§ **Assigned task**:
The lines from the start of the listing through the line containing "You are a computer-use agent. The image" should be printed exactly, and no other lines should be printed.

§ **Task inputs**:
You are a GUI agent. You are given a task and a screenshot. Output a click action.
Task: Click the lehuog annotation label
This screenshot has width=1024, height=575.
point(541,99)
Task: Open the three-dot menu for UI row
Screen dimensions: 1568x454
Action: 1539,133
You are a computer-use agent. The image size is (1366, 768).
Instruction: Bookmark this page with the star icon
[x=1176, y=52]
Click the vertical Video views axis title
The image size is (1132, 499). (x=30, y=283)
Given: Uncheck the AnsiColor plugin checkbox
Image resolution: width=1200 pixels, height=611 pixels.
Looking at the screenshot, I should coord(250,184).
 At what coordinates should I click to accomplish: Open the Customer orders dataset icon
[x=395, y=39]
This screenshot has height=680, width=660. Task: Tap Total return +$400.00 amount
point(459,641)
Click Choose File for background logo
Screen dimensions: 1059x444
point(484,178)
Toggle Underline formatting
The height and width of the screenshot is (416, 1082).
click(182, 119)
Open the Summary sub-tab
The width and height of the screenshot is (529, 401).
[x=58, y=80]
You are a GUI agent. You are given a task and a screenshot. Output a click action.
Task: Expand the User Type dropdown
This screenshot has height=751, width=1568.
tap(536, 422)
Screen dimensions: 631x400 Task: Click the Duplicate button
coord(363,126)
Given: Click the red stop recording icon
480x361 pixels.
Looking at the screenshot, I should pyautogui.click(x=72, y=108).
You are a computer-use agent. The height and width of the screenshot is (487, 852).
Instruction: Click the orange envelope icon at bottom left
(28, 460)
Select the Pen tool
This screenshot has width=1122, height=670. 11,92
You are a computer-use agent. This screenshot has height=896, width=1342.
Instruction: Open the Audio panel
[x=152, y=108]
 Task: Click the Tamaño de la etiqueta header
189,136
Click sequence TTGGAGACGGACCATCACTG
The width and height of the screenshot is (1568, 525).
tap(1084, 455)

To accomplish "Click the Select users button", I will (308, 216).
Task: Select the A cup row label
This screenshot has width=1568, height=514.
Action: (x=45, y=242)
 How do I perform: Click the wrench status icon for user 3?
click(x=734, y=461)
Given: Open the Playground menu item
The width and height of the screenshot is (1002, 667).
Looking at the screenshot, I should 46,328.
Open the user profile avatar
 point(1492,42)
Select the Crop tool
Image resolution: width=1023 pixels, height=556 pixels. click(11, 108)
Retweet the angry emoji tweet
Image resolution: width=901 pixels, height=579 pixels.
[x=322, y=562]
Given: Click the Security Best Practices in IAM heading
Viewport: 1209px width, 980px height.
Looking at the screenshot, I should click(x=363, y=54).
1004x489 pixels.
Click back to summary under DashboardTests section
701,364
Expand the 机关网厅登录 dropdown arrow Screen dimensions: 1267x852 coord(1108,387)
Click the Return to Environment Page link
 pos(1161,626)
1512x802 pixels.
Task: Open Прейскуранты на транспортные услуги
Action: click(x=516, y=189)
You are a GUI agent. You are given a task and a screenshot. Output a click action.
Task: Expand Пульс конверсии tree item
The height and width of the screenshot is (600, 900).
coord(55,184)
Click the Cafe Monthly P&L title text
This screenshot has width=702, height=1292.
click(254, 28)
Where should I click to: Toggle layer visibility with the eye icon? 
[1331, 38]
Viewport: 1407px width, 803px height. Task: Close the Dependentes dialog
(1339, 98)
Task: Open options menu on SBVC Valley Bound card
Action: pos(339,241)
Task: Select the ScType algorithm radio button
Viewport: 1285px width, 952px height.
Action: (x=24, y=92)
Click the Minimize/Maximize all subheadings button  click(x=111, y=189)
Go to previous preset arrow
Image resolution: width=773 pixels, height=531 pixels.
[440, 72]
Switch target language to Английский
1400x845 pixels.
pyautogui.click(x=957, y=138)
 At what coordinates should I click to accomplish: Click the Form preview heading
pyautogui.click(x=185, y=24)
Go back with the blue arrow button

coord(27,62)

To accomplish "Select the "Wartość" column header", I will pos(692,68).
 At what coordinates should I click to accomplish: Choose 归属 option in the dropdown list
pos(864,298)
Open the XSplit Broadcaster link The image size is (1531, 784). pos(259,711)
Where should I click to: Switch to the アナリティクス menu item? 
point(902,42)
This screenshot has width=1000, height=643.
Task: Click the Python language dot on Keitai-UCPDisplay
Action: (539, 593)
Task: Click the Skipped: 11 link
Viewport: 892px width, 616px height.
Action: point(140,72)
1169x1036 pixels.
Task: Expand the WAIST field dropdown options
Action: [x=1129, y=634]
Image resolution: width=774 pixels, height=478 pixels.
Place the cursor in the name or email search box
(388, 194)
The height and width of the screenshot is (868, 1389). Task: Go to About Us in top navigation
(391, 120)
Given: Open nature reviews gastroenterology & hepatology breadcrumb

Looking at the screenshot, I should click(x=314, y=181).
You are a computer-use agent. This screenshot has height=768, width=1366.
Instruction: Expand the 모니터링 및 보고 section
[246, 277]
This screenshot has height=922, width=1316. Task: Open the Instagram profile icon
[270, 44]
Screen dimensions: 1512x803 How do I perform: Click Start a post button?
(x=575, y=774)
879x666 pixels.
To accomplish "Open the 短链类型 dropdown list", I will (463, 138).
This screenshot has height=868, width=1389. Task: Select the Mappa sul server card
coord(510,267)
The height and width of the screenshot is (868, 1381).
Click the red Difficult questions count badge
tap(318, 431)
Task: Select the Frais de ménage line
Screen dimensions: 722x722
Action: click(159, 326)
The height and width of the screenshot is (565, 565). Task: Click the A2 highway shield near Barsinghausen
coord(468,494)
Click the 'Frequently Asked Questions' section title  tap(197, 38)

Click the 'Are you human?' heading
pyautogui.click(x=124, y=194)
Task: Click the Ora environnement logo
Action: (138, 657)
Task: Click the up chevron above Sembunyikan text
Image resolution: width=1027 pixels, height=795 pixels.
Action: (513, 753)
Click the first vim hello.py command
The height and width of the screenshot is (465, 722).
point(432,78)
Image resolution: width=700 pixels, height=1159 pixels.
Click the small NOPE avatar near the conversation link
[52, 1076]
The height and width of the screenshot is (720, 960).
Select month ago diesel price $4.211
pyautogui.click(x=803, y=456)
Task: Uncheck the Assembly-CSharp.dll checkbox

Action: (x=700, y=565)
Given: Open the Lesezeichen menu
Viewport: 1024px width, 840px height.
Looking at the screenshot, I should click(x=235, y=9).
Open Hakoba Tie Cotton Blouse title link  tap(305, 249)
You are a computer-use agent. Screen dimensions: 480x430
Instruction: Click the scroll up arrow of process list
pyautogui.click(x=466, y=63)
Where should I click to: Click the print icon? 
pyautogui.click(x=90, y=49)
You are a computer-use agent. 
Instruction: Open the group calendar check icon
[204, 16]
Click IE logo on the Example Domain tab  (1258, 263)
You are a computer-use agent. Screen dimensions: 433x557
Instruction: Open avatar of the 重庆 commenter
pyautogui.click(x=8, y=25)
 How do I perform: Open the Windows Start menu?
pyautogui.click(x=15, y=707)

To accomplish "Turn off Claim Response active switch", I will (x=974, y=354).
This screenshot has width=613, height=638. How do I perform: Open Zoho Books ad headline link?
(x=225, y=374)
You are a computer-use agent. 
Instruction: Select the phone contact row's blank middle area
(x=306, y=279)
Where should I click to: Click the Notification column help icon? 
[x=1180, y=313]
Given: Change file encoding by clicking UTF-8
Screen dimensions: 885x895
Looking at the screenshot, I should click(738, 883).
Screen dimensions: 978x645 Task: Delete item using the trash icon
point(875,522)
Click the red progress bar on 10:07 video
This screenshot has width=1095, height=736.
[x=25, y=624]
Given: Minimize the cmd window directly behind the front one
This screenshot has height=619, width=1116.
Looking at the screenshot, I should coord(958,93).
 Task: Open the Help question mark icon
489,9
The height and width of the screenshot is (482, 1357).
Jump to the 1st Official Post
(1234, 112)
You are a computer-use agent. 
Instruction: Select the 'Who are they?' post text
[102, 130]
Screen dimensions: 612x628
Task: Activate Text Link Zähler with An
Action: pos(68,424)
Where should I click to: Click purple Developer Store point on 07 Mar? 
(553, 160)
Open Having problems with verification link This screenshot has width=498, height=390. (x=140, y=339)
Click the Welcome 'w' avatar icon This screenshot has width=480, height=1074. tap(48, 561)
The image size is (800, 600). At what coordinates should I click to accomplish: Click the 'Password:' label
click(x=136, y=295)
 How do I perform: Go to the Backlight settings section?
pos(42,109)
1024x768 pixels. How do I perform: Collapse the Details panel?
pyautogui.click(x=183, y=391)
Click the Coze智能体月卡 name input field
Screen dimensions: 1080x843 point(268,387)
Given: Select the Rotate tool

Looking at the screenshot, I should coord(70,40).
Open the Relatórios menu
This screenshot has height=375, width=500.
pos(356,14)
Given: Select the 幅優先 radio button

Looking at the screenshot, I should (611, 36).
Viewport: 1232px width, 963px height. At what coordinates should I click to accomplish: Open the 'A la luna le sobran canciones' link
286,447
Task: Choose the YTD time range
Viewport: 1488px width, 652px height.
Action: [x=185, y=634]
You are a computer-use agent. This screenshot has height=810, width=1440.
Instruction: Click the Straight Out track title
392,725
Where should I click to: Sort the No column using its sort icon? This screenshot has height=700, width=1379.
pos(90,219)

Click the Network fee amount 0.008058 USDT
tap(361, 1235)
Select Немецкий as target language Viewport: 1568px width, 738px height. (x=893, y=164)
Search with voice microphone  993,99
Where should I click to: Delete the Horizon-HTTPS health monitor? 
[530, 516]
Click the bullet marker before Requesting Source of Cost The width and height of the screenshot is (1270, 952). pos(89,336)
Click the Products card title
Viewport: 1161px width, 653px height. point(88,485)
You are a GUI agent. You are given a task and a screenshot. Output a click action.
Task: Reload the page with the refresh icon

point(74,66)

§ **Answer box**:
You are a GUI agent. You are given a task and a screenshot. Output a click action.
Task: Click the lehuog annotation label
This screenshot has width=1024, height=575.
point(541,99)
Task: Open the three-dot menu for UI row
Screen dimensions: 1568x454
Action: 1539,133
You are a computer-use agent. The image size is (1366, 768).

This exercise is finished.